:: WHAT TO PRODUCE ::
Reproduce every entry exactly, without alteration.

**** TASK MATERIAL ****

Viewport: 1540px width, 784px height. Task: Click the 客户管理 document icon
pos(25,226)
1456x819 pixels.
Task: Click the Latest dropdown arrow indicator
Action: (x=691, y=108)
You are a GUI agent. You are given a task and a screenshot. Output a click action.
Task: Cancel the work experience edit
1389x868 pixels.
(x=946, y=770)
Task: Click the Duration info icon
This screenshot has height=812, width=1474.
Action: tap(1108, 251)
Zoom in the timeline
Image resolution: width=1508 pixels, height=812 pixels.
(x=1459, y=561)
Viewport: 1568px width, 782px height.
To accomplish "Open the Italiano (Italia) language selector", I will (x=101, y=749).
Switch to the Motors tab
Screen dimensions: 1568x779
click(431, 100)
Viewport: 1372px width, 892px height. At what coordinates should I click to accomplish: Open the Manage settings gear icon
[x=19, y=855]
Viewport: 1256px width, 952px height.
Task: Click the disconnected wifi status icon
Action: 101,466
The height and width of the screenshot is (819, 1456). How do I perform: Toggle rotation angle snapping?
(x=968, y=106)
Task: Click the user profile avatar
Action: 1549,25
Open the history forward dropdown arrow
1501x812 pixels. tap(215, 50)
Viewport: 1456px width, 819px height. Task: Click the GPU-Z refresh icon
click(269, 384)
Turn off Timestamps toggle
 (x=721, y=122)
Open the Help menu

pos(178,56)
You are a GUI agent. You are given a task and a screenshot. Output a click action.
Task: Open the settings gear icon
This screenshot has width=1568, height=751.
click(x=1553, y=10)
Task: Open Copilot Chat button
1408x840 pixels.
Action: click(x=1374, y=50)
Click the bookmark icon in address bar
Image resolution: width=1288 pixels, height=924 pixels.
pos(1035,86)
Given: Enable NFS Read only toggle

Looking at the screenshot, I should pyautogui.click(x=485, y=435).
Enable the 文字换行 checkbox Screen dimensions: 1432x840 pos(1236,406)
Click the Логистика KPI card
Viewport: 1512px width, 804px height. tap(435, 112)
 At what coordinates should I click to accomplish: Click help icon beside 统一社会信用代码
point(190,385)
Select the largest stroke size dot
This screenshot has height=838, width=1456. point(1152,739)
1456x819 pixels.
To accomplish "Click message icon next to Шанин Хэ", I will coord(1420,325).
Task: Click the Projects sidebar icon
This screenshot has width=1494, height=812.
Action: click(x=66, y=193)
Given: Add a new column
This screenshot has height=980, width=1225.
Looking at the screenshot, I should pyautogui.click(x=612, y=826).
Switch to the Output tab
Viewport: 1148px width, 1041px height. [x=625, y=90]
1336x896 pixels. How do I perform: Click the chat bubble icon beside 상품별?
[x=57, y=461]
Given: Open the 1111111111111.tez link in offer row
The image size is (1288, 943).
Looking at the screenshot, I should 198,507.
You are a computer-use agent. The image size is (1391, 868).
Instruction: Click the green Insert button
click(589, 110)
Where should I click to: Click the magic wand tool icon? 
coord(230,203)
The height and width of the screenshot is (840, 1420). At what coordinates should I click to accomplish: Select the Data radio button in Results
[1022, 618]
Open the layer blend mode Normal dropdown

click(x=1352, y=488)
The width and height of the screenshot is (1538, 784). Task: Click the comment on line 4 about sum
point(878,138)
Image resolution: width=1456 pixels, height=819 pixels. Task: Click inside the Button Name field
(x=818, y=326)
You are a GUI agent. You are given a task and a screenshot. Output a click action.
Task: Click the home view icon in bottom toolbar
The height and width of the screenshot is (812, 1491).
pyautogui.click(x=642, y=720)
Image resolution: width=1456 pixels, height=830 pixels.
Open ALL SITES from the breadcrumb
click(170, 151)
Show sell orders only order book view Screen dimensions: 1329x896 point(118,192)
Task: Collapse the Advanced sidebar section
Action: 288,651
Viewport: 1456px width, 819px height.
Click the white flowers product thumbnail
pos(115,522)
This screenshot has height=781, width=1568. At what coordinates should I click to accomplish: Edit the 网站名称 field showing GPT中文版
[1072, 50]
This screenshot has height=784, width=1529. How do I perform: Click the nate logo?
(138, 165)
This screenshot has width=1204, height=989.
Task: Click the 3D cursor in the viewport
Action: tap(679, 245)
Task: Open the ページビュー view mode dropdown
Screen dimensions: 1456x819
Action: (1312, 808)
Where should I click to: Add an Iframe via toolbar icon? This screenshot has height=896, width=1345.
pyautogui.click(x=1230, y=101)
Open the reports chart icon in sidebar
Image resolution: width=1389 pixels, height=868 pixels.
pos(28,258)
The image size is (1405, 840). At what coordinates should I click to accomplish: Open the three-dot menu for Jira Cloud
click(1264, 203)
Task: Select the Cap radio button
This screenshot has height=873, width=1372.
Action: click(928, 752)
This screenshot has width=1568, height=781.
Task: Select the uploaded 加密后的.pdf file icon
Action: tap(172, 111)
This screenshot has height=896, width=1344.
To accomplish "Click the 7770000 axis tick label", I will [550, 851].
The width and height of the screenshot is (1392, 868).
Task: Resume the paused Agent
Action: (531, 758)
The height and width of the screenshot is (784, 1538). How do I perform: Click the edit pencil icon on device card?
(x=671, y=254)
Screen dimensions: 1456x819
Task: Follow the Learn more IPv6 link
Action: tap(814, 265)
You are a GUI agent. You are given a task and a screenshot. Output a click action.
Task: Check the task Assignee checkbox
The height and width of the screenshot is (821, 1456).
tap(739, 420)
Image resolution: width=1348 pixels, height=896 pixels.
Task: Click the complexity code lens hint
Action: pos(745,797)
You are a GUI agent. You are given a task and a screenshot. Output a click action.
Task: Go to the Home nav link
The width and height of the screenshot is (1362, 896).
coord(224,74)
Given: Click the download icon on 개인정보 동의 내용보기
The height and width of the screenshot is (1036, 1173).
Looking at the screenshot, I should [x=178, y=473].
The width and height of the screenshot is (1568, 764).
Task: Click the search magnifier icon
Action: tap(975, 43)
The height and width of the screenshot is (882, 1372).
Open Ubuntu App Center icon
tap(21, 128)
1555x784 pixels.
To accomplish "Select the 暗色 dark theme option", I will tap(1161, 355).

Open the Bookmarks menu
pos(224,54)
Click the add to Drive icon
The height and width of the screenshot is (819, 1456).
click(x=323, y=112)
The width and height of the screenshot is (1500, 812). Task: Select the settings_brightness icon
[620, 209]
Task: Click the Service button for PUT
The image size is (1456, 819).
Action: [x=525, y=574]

****

:: ANSWER AREA ::
Viewport: 1540px width, 784px height. Task: Click the 客户管理 document icon
pos(25,226)
1456x819 pixels.
Task: Click the Latest dropdown arrow indicator
Action: (x=691, y=108)
You are a GUI agent. You are given a task and a screenshot. Output a click action.
Task: Cancel the work experience edit
1389x868 pixels.
(x=946, y=770)
Task: Click the Duration info icon
This screenshot has height=812, width=1474.
Action: tap(1108, 251)
Zoom in the timeline
Image resolution: width=1508 pixels, height=812 pixels.
(x=1459, y=561)
Viewport: 1568px width, 782px height.
To accomplish "Open the Italiano (Italia) language selector", I will (x=101, y=749).
Switch to the Motors tab
Screen dimensions: 1568x779
click(431, 100)
Viewport: 1372px width, 892px height. At what coordinates should I click to accomplish: Open the Manage settings gear icon
[x=19, y=855]
Viewport: 1256px width, 952px height.
Task: Click the disconnected wifi status icon
Action: 101,466
The height and width of the screenshot is (819, 1456). How do I perform: Toggle rotation angle snapping?
(x=968, y=106)
Task: Click the user profile avatar
Action: 1549,25
Open the history forward dropdown arrow
1501x812 pixels. tap(215, 50)
Viewport: 1456px width, 819px height. Task: Click the GPU-Z refresh icon
click(269, 384)
Turn off Timestamps toggle
 (x=721, y=122)
Open the Help menu

pos(178,56)
You are a GUI agent. You are given a task and a screenshot. Output a click action.
Task: Open the settings gear icon
This screenshot has width=1568, height=751.
click(x=1553, y=10)
Task: Open Copilot Chat button
1408x840 pixels.
Action: click(x=1374, y=50)
Click the bookmark icon in address bar
Image resolution: width=1288 pixels, height=924 pixels.
pos(1035,86)
Given: Enable NFS Read only toggle

Looking at the screenshot, I should pyautogui.click(x=485, y=435).
Enable the 文字换行 checkbox Screen dimensions: 1432x840 pos(1236,406)
Click the Логистика KPI card
Viewport: 1512px width, 804px height. tap(435, 112)
 At what coordinates should I click to accomplish: Click help icon beside 统一社会信用代码
point(190,385)
Select the largest stroke size dot
This screenshot has height=838, width=1456. point(1152,739)
1456x819 pixels.
To accomplish "Click message icon next to Шанин Хэ", I will coord(1420,325).
Task: Click the Projects sidebar icon
This screenshot has width=1494, height=812.
Action: click(x=66, y=193)
Given: Add a new column
This screenshot has height=980, width=1225.
Looking at the screenshot, I should pyautogui.click(x=612, y=826).
Switch to the Output tab
Viewport: 1148px width, 1041px height. [x=625, y=90]
1336x896 pixels. How do I perform: Click the chat bubble icon beside 상품별?
[x=57, y=461]
Given: Open the 1111111111111.tez link in offer row
The image size is (1288, 943).
Looking at the screenshot, I should 198,507.
You are a computer-use agent. The image size is (1391, 868).
Instruction: Click the green Insert button
click(589, 110)
Where should I click to: Click the magic wand tool icon? 
coord(230,203)
The height and width of the screenshot is (840, 1420). At what coordinates should I click to accomplish: Select the Data radio button in Results
[1022, 618]
Open the layer blend mode Normal dropdown

click(x=1352, y=488)
The width and height of the screenshot is (1538, 784). Task: Click the comment on line 4 about sum
point(878,138)
Image resolution: width=1456 pixels, height=819 pixels. Task: Click inside the Button Name field
(x=818, y=326)
You are a GUI agent. You are given a task and a screenshot. Output a click action.
Task: Click the home view icon in bottom toolbar
The height and width of the screenshot is (812, 1491).
pyautogui.click(x=642, y=720)
Image resolution: width=1456 pixels, height=830 pixels.
Open ALL SITES from the breadcrumb
click(170, 151)
Show sell orders only order book view Screen dimensions: 1329x896 point(118,192)
Task: Collapse the Advanced sidebar section
Action: 288,651
Viewport: 1456px width, 819px height.
Click the white flowers product thumbnail
pos(115,522)
This screenshot has height=781, width=1568. At what coordinates should I click to accomplish: Edit the 网站名称 field showing GPT中文版
[1072, 50]
This screenshot has height=784, width=1529. How do I perform: Click the nate logo?
(138, 165)
This screenshot has width=1204, height=989.
Task: Click the 3D cursor in the viewport
Action: tap(679, 245)
Task: Open the ページビュー view mode dropdown
Screen dimensions: 1456x819
Action: (1312, 808)
Where should I click to: Add an Iframe via toolbar icon? This screenshot has height=896, width=1345.
pyautogui.click(x=1230, y=101)
Open the reports chart icon in sidebar
Image resolution: width=1389 pixels, height=868 pixels.
pos(28,258)
The image size is (1405, 840). At what coordinates should I click to accomplish: Open the three-dot menu for Jira Cloud
click(1264, 203)
Task: Select the Cap radio button
This screenshot has height=873, width=1372.
Action: click(928, 752)
This screenshot has width=1568, height=781.
Task: Select the uploaded 加密后的.pdf file icon
Action: tap(172, 111)
This screenshot has height=896, width=1344.
To accomplish "Click the 7770000 axis tick label", I will [550, 851].
The width and height of the screenshot is (1392, 868).
Task: Resume the paused Agent
Action: (531, 758)
The height and width of the screenshot is (784, 1538). How do I perform: Click the edit pencil icon on device card?
(x=671, y=254)
Screen dimensions: 1456x819
Task: Follow the Learn more IPv6 link
Action: tap(814, 265)
You are a GUI agent. You are given a task and a screenshot. Output a click action.
Task: Check the task Assignee checkbox
The height and width of the screenshot is (821, 1456).
tap(739, 420)
Image resolution: width=1348 pixels, height=896 pixels.
Task: Click the complexity code lens hint
Action: pos(745,797)
You are a GUI agent. You are given a task and a screenshot. Output a click action.
Task: Go to the Home nav link
The width and height of the screenshot is (1362, 896).
coord(224,74)
Given: Click the download icon on 개인정보 동의 내용보기
The height and width of the screenshot is (1036, 1173).
Looking at the screenshot, I should [x=178, y=473].
The width and height of the screenshot is (1568, 764).
Task: Click the search magnifier icon
Action: tap(975, 43)
The height and width of the screenshot is (882, 1372).
Open Ubuntu App Center icon
tap(21, 128)
1555x784 pixels.
To accomplish "Select the 暗色 dark theme option", I will tap(1161, 355).

Open the Bookmarks menu
pos(224,54)
Click the add to Drive icon
The height and width of the screenshot is (819, 1456).
click(x=323, y=112)
The width and height of the screenshot is (1500, 812). Task: Select the settings_brightness icon
[620, 209]
Task: Click the Service button for PUT
The image size is (1456, 819).
Action: [x=525, y=574]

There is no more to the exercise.